Musk
Quattro ore in ostaggio di Elon Musk. Volontariamente.
Quattro ore per raccontare le sue contraddizioni e smontare una dopo l'altra le imprese che millanta, le medaglie che si assegna.
Alex Gibney è fra i più stimati documentaristi in circolazione e con un archivio di video, interviste e tweet impressionante a disposizione non poteva certo farne un ritratto asciutto.
La notizia è che si resta catturati da una narrazione vigile e puntuale, che racconta più per temi che in ordine cronologico, la figura mitica di Musk.
Aggiungendo movimento grazie a ricostruzioni in AI e videogiochi creati a simulare i licenziamenti di massa che hanno caratterizzato il suo ingresso a Twitter e al governo, ne esce un ridimensionamento pubblico e privato che spinge a chiedersi com'è che ancora gli si dà tutta questa influenza e ad avere paura per l'influenza che ha un uomo così.
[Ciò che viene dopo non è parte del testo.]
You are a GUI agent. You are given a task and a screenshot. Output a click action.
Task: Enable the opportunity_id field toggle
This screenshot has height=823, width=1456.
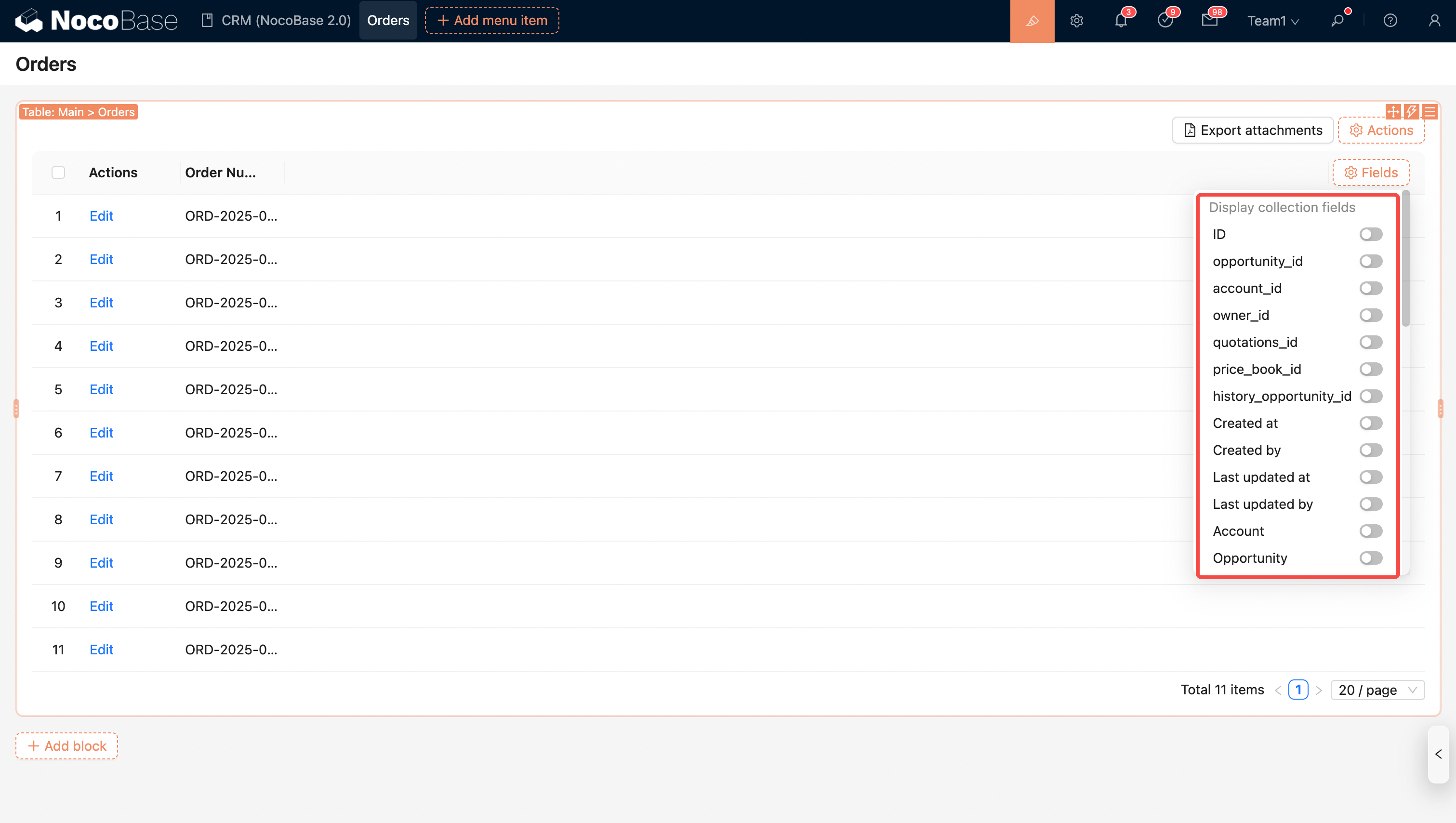1371,261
Come la prenderà non è ancora dato a sapersi, ma Alex Gibney sa parare i colpi e ha dalla sua dati, non sparate grosse, per difendersi.
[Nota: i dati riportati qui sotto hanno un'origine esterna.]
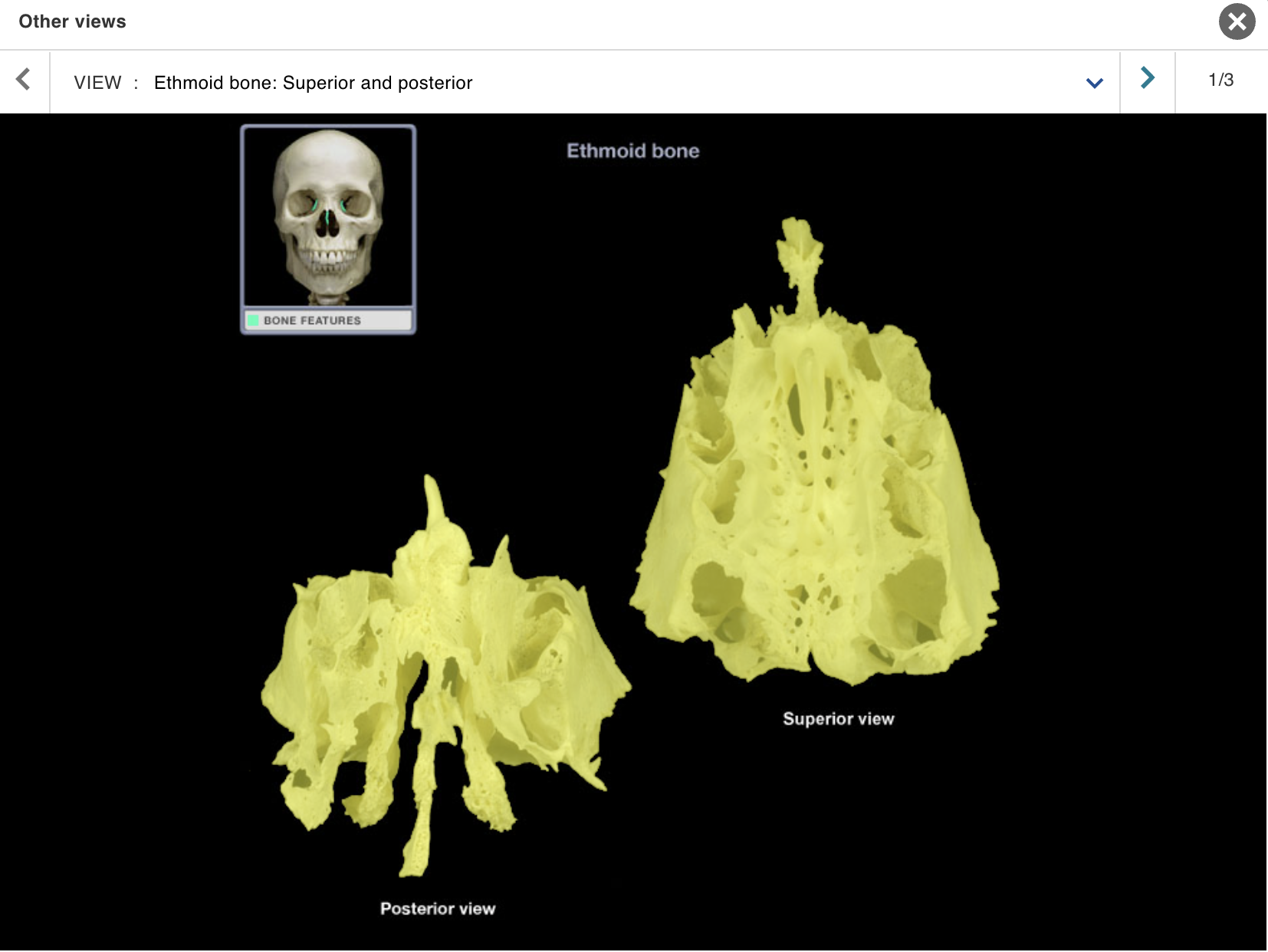Click the BONE FEATURES label

point(310,321)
Da vedere se lo si ama o se lo si odia, per avere fatti e non opinioni.
They're Here
Laura Poitras continua la sua missione di regista militante e ci porta dentro le attività dei volontari che nel Minneapolis monitorano le operazione sempre più fuori controllo e pericolose dell'ICE.
Mostra in soli 20 minuti un'organizzazione fatta di segnalazioni e di proteste, mostra il lato violento di quella che sembra una milizia, in un inverno che sembra ancora più gelido e in presente che sembra così tragicamente simile a quel passato che non doveva ripetersi.